What is the academic background of the Committee on Bible Translation?
As professors or graduates of some of the world’s leading colleges, seminaries, and universities, they represent institutions such as the Assemblies of God Theological Seminary, the College of William and Mary, Evangel University, Fuller Theological Seminary, Geneva College, Golden Gate Baptist Theological Seminary, Gordon-Conwell Theological Seminary, Harvard University, Hebrew Union College, Midwestern Baptist Theological Seminary, New Orleans Baptist Theological Seminary, Oklahoma Baptist University, Oral Roberts University, the Oxford Centre for Hebrew and Jewish Studies, Pentecostal Theological Seminary, Princeton Theological Seminary, Reformed Presbyterian Theological Seminary, Saint Leo University, the Southern Baptist Theological Seminary, Southwestern Baptist Theological Seminary, Stanford University, the University of Notre Dame, Vanguard University of Southern California, Westminster Seminary California, Westminster Theological Seminary, and Yale University.
What was the goal of the forty-seven translators?
The translators were devoted to making a good translation better and ensuring that the Modern English Version is an accurate and responsible update of the King James Version.
What role does the MEV have in missions?
The work of translating Scripture has always been an important part of Christian missions. Due to the work of missionary Bible translators, the complete Bible is available in over four hundred languages today.
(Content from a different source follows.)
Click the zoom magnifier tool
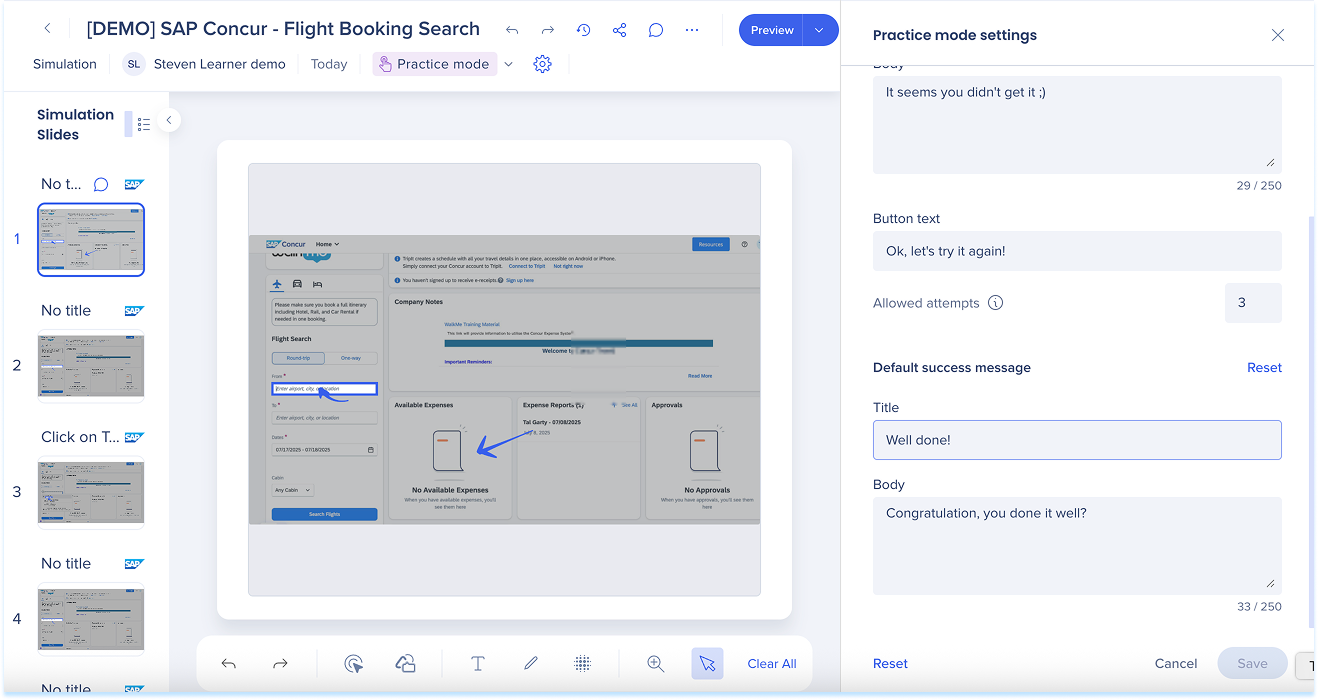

Missionaries normally have not used ancient Greek, Hebrew, or Aramaic texts in translation work. Instead, they usually have relied on the King James Version. In like manner, the Modern English Version is useful to continue translation work on the mission field.
What is a good verse to compare?
Compare the original Tyndale Translation with the updates of the following passage:
- For when the worlde thorow wysdome knew not God in ye wysdome of God: it pleased God thorow folisshnes of preachinge to save them yt beleve (1Co 1:21, Tyndale Translation, 1534).
- For after that, in the wisedom of God, the world by wisedome knew not God, it pleased God by the foolishnesse of preaching, to saue them that beleeue (1Co 1:21, KJV, 1611).
- For after that in the wisdom of God the world by wisdom knew not God, it pleased God by the foolishness of preaching to save them that believe (1Co 1:21, KJV, 1769).
- For since, in the wisdom of God, the world through wisdom did not know God, it pleased God through the foolishness of the message preached to save those who believe (1Co 1:21, NKJV, 1982).
- For since, in the wisdom of God, the world through its wisdom did not know God, it pleased God through the foolishness of preaching to save those who believe (1Co 1:21, MEV, 2014).